Комнату поглотила темнота, сейчас очень похожая на земную. Только контуры умывальника и зеркала белели во мраке. Я встал, на ощупь нашел клочок ваты на полке, обтер влажным тампоном лицо и лег навзничь на кровать. Где-то надо мной, похожий на трепетание бабочки, поднимался и пропадал шелест у вентилятора. Я не видел даже окна, все скрыл мрак, полоска неведомо откуда идущего тусклого света висела передо мной, я не знаю даже, на стене или в глубине пустыни, там, за окном. Я вспомнил, как ужаснул меня в прошлый раз пустой взор соляристического пространства, и почти улыбнулся. Я не боялся его. Ничего не боялся. Я поднес к глазам руку. Фосфоресцирующим веночком цифр светился циферблат часов. Через час должно было взойти голубое солнце. Я наслаждался темнотой и глубоко дышал, пустой, свободный от всяких мыслей.

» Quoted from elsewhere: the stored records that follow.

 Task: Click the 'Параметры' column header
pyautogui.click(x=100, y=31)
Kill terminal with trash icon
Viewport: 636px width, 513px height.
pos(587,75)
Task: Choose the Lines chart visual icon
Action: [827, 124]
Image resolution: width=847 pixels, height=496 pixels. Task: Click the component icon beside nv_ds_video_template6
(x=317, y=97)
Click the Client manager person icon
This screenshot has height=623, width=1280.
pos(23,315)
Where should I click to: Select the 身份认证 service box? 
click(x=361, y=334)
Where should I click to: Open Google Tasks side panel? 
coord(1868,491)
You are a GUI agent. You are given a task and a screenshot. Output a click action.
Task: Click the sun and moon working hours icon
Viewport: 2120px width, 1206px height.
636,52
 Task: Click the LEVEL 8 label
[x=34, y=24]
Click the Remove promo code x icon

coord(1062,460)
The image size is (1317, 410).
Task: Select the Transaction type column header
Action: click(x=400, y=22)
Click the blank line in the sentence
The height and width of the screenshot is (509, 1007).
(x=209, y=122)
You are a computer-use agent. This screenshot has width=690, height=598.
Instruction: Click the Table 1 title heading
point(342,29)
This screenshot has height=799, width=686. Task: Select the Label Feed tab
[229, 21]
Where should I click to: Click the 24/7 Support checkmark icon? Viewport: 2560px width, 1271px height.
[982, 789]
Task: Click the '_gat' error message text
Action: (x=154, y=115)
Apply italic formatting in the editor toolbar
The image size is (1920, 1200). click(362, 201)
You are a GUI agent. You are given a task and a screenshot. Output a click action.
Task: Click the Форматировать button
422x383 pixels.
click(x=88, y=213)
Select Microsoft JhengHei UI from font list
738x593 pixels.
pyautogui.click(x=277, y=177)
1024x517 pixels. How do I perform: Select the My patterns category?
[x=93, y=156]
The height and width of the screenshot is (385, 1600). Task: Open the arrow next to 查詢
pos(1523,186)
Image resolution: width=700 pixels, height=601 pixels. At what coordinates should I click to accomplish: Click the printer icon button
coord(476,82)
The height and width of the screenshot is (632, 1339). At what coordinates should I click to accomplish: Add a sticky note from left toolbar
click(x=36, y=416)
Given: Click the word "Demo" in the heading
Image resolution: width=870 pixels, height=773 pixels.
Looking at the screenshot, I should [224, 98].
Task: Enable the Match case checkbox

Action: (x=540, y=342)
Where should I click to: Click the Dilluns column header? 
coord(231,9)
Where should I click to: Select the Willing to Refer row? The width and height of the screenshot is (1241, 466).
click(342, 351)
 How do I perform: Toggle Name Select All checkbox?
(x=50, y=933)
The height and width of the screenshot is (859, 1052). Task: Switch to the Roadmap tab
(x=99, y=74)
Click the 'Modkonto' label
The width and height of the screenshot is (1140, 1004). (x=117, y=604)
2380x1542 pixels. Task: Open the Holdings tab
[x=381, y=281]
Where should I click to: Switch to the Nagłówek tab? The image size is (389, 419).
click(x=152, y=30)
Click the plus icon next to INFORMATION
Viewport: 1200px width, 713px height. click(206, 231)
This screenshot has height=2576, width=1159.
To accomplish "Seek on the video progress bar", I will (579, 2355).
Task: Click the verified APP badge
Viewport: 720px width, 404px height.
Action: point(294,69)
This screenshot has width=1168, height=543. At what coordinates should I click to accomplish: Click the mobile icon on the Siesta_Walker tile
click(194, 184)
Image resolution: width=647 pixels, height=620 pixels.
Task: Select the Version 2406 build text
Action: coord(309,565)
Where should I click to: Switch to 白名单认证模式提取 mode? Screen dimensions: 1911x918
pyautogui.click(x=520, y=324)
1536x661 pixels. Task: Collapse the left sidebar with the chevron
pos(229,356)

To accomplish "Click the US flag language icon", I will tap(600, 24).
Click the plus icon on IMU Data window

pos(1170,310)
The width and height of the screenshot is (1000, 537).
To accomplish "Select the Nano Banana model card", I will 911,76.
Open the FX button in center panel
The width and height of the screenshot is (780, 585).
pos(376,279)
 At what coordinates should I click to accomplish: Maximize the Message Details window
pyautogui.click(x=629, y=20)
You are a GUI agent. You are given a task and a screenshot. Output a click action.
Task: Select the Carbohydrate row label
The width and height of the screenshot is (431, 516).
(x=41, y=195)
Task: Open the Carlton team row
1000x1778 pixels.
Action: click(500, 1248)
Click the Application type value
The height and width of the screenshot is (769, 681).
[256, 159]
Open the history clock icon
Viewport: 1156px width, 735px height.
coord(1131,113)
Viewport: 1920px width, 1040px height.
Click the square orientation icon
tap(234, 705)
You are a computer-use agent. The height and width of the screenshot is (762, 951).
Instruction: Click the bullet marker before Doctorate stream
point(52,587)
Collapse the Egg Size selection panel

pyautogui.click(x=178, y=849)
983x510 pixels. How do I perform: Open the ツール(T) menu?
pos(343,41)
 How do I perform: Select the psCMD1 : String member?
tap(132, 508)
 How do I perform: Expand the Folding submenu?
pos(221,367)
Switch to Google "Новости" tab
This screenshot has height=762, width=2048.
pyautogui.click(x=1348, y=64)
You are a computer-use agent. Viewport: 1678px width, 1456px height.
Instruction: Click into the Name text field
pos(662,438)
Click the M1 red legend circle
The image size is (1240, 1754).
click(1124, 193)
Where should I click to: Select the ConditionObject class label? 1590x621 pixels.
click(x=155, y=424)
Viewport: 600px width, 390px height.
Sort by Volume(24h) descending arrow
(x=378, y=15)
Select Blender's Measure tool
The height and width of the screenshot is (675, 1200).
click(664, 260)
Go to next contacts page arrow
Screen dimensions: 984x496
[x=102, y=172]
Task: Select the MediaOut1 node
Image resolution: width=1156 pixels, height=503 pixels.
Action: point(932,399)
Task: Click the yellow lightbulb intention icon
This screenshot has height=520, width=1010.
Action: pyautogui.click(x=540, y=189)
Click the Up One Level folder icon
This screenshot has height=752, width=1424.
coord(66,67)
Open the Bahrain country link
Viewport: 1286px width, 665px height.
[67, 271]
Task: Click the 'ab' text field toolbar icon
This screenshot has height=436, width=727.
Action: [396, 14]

Пошевелившись, я почувствовал прижатую к бедру плоскую коробку магнитофона. Да. Гибарян. Его голос, сохранившийся на пленке. Мне даже в голову не пришло воскресить его, послушать. Это было все, что я мог для него сделать.
Я взял магнитофон, чтобы спрятать его под кровать, и, услышал шелест и слабый скрип открывающейся двери.
— Крис?.. — донесся до меня тихий голос, почти шепот. — Ты здесь, Крис? Так темно.
— Это ничего, — сказал я. — Не бойся. Иди сюда.
Совещание
Я лежал на спине, без единой мысли. Темнота, наполняющая комнату, сгущалась. Я слышал шаги. Стены пропадали. Что-то возносилось надо мной все выше, безгранично высоко. Я застыл, пронизанный тьмой, объятый ею. Я чувствовал ее упругую прозрачность. Где-то очень далеко билось сердце. Я сосредоточил все внимание, остатки сил на ожидании агонии. Она не приходила. Я только становился все меньше, а невидимое небо, невидимые горизонты, пространство, лишенное форм, туч, звезд, отступая и увеличиваясь, делало меня своим центром. Я силился втиснуться в то, на чем лежал, но подо мной уже не было ничего, и мрак ничего уже не скрывал. Я стиснул руки, закрыл ими лицо. Оно исчезло. Руки прошли насквозь. Хотелось кричать, выть…
Комната была серо-голубой. Мебель, полки, углы стен — все как бы нарисованное широкими матовыми мазками, все бесцветно — одни только контуры. Прозрачная жемчужная белизна за окном. Я был совершенно мокрый от пота. Я взглянул в ее сторону — она смотрела на меня.
— У тебя затекла рука?
— Что?
Она подняла голову. Ее глаза были того же цвета, что и комната, серые, сияющие, окаймленные черными ресницами. Я почувствовал тепло ее шепота, прежде чем понял слова.
— Нет. А, да.
Я обнял ее за плечо. От этого прикосновения по руке побежали мурашки. Я медленно обнял ее другой рукой.
— Ты видел плохой сон?
— Сон? Да, сон. А ты не спала?
— Не знаю. Может, и нет. Мне не хочется спать. Но ты спи. Почему ты так смотришь?
Я прикрыл глаза. Ее сердце билось рядом с моим, четко и ритмично. «Бутафория», — подумал я. Но меня ничто не удивляло, даже собственное безразличие. Страх и отчаяние были уже позади. Я дотронулся губами до ее шеи, потом поцеловал маленькое, гладкое, как внутренность ракушки, углубление у горла. И тут бился пульс.
Я поднялся на локте. Никакой зари, никакой мягкости рассвета, горизонт обнимало голубое электрическое зарево, первый луч пронзил комнату, как стрела, все заиграло отблесками, радужные огни изламывались в зеркале, в дверных ручках, в никелированных трубках; казалось, что свет ударяет в каждый встреченный предмет, как будто хочет освободиться, взорвать тесное помещение. Уже невозможно было смотреть. Я отвернулся. Зрачки Хари стали совсем маленькими.
— Разве уже день? — спросила она приглушенным голосом.
Это был полусон-полуявь.
— Здесь всегда так, дорогая.
— А мы?
— Что мы?
— Долго здесь будем?
Мне хотелось смеяться. Но когда глухой звук вырвался из моей груди, он не был похож на смех.
— Думаю, достаточно долго. Ты против?
Ее веки дрожали. Хари внимательно смотрела на меня. Кажется, она подмигнула, а может быть, мне это только показалось. Потом подтянула одеяло: на ее плече розовела маленькая треугольная родинка.